## TEXT SHOWN
"""
In [None]:
# https://docs.ray.io/en/latest/serve/develop-and-deploy.html

In [None]:
import requests
from starlette.requests import Request
from typing import Dict

from transformers import pipeline

import ray
from ray import serve

from fastapi import FastAPI

from codeflare_sdk.cluster.cluster import Cluster, ClusterConfiguration
from codeflare_sdk.cluster.auth import TokenAuthentication
from codeflare_sdk.utils import generate_cert

### Serve a Flan T5 model using codeflare and instascale

In [None]:
# Create and configure our cluster object (and appwrapper)
cluster = Cluster(ClusterConfiguration(
    name='rayservice',
    namespace='default',
    num_workers=2,
    min_cpus=2,
    max_cpus=2,
    min_memory=8,
    max_memory=8,
    image="quay.io/project-codeflare/ray:2.5.0-py38-cu116",
    num_gpus=1,
    instascale=True,
    machine_types=["m5.xlarge", "g4dn.xlarge"] 
))

In [None]:
# NOTE: before running cluster.up() you need to manually add the container port 8000 field to the raytest.yaml
#    ports:
#    - containerPort: 8000
#    name: serve

cluster.up()

In [None]:
# WARNING: using instascale=True in your ClusterConfiguration above assumes
# that you have instascale properly installed and enabled on your cluster.
# It can take around 15 minutes for your pods to scale up. 
# if this hangs for too long, please stop it with `cluster.down()`
cluster.wait_ready()

In [None]:
ray_cluster_uri = cluster.cluster_uri()

In [None]:
#install additionall libraries that will be required for model serving
runtime_env = {"pip": ["transformers", "datasets", "evaluate", "pyarrow<7.0.0", "accelerate"]}

ray.shutdown()

ray.init(address=ray_cluster_uri, runtime_env=runtime_env)
"""
## PROVIDED MATERIAL
"""
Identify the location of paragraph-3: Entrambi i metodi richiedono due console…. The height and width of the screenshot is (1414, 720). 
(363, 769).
"""
"""
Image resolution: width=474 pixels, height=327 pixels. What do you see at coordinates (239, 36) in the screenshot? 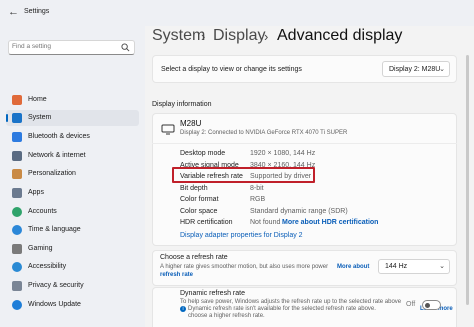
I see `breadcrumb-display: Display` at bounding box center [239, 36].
"""
"""
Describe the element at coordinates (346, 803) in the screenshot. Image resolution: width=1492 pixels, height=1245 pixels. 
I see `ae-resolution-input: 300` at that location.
"""
## REQUIRED ACTION 1
Using the Flan T5 serving notebook, decide whether each statement agrees with it, answering yes or no and quoting the deciding words: (a) the cluster configuration asks for two workers; (b) the pods are expected to scale up within about five minutes; (c) the container port 8000 field should be added to the yaml file after running cluster.up().
## REQUIRED ACTION 2
Proceed with the Flan T5 serving notebook, picking up right after its final line of code.

## OUTPUT 1
(a) Yes: "num_workers=2,"
(b) No: "It can take around 15 minutes for your pods to scale up."
(c) No: "before running cluster.up() you need to manually add the container port 8000 field to the raytest.yaml"

## OUTPUT 2
print("Ray cluster is up and running: ", ray.is_initialized())

In [None]:
# 1: Wrap the pretrained  flan-t5 instruction model in a Serve deployment.
@serve.deployment(num_replicas=2, ray_actor_options={"num_gpus":1})
#@serve.ingress(app)
class SentimentAnalysisDeployment:
    def __init__(self):
        self._model = pipeline("text2text-generation", model="google/flan-t5-large", device_map="auto")

    def __call__(self, request: Request) -> Dict:
        return self._model(request.query_params["text"])[0]
    
    

In [None]:
# 2: Deploy the deployment.
serve.run(SentimentAnalysisDeployment.bind(), host="0.0.0.0")

In [None]:
serve.get_deployment("default_SentimentAnalysisDeployment")

In [None]:
cluster.cluster_dashboard_uri()

In [None]:
# 3: Query the deployment and print the result from inside the cluster.
requests.get("http://rayservice-head-svc.default.svc.cluster.local:8000/", 
              params={"text": "What is the purpose of AI?"}).content

In [None]:
# 3: Query the deployment and print the result from an exposed route.
# an Openshift Route called ray-service must be created for this to work
requests.post("http://ray-service-default.<CLUSTER_ADDRESS>", 
              params={"text": "What is the purpose of AI?"}).content

In [None]:
serve.shutdown()

In [None]:
cluster.down()

### Serve a LLAMA 2 model without instascale

In [None]:
# oc login to cluster
! oc whoami

In [None]:
! oc apply -f llama2-7b-ray.yaml

In [None]:
#install additional libraries that will be required for model serving
runtime_env = {"pip": ["transformers", "datasets", "evaluate", "pyarrow<7.0.0", "accelerate"]}

ray.shutdown()

ray.init(address="ray://test-llama2-head-svc.default.svc:10001", runtime_env=runtime_env)

print("Ray cluster is up and running: ", ray.is_initialized())

In [None]:
mytoken= <INSERT-HUGGINGFACE-LLAMA2-MODEL-TOKEN>

In [None]:
# 1: Wrap the pretrained  LLAMA2 instruction model in a Serve deployment.
@serve.deployment(num_replicas=1, ray_actor_options={"num_gpus":1})
#@serve.ingress(app)
class RayServeDeployment:
    def __init__(self):
        self._model = pipeline("text2text-generation", model="meta-llama/Llama-2-7b-hf", device_map="auto", token=mytoken)

    def __call__(self, request: Request) -> Dict:
        return self._model(request.query_params["text"])[0]
    
    
# 2: Deploy the deployment.
serve.run(RayServeDeployment.bind(), host="0.0.0.0")

In [None]:
serve.get_deployment("default_RayServeDeployment")

In [None]:
# 3: Query the deployment and print the result from inside the cluster.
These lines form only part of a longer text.